Open jjallaire opened 2 years ago
another/further suggestion: make the table/figure labelling/x-ref framework extensible, so that users can define new numbered objects (theorem, lemma, definition, algorithm etc), numbering style and section/chapter nesting options a la LaTeX
. Or is this already possible?
Thanks, yes, more extensibility is definitely in order. There are some options currently available to customize numbering styles and labels: https://quarto.org/docs/authoring/cross-references.html#options
Just would like to make some corrections. I don't consider the "text layout" suggestions worth implementing anymore. I realise that every time I render something as HTML, I create a .css
file anyway and it's just as easy to center and justify things in the .css
directly.
What I could add to the suggestions would be to have an option to prepend nocite
references to the bibliography instead of adding them after cited refs (see #1183). This is a requirement for some journals to have the list of all references in the appendix so that could definitely be useful. Not sure if should understand the answer on the thread as "this isn't possible" though, in which case just ignore the suggestion.
@jjallaire I have a requirement. When number-sections: true
is turned on, I want to generate a format like Figure 1-1
instead of Figure 1.1
. What should I do for pdf and gfm output?
We don't currently have an option for that but will definitely do so when we work on other improvements to crossrefs (should be in the next couple of releases)
Was there a solution to a space between a title and a number, when using fig-title: "Figure S"
? So that the output would be Figure S1
, instead of Figure S 1
.
@perechen In the meantime, you can use some LaTeX commands:
---
format:
pdf:
include-in-header:
text: |
\usepackage{caption}
\DeclareCaptionLabelFormat{fig}{
\textbf{#1 S#2}
}
\captionsetup[figure]{
labelformat=fig
}
---
#1
corresponds to the figure title while #2
is the figure number.
You can also save the LaTeX commands in a file (e.g. styles.tex
) and import it.
---
format:
pdf:
include-in-header: styles.tex
---
@perechen @arnaudgallou: Is there a workaround for the space between a title and number that will work when knitting to Microsoft Word? Here's the YAML header for my document where I'm commandeering the cor and lem crossrefs for my supplemental tables and figures, but end up with, e.g., "Table S 1" instead of "Table S1".
---
title: "Title"
format:
docx:
reference-doc: word-style-reference-manuscript.docx
execute:
echo: false
warning: false
crossref:
thm-title: "Table"
thm-prefix: "Table"
cor-title: "Table S"
cor-prefix: "Table S"
lem-title: "Figure S"
lem-prefix: "Figure S"
---
Are there plans to add left and right justification options for figure captions as suggested by the OP? I have seen some suggestions for how to do this with custom CSS but cannot find a good LaTeX solution. For example, I tried the caption package and it aligns the caption to the edge of the page rather than the edge of the image, e.g.
header-includes:
- \usepackage{caption}
- \captionsetup{justification = raggedright, singlelinecheck = false, skip = 0 pt}
Are there plans to add left and right justification options for figure captions as suggested by the OP?

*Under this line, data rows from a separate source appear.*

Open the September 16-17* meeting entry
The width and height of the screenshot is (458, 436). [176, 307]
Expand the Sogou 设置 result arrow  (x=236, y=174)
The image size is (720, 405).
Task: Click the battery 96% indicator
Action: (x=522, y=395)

The problem with a direct implementation of this request is that the number of possible requests is infinite. What the new crossref system will offer is a way to render a crossreferenceable artifact in whatever way you see fit.
We still need to write up proper documentation for this, but the code will, more or less, look like this. Don't take this as documentation, just as a preview of how to do it:
-- my_custom_figure_renderer.lua
quarto._quarto.ast.add_renderer("FloatRefTarget", function(float)
-- return true if you want to handle this specific float. In a renderer that replaces our default renderer, you'll probably
-- want this to just "return true"
end, function(float)
-- render your figure here, however you want. `float` is a Lua table with fields like `caption_long`, `content`, `identifier`, etc.
local result = pandoc.Blocks({
pandoc.RawInline("latex", "\begin{myfancyfigure}[myoptions]"),
pandoc.RawInline("latex", "\mycustomcaption{\label{" .. float.identifier .. "}")
})
result.insert(float.caption_long)
-- etc etc
return result
end)
We'll have simple examples in our docs, but this is how it's going to be done. Header includes, etc, will be handled just like before.
Part of this is now done in main
, but the part that involves control over how the references themselves are rendered will be done in 1.5.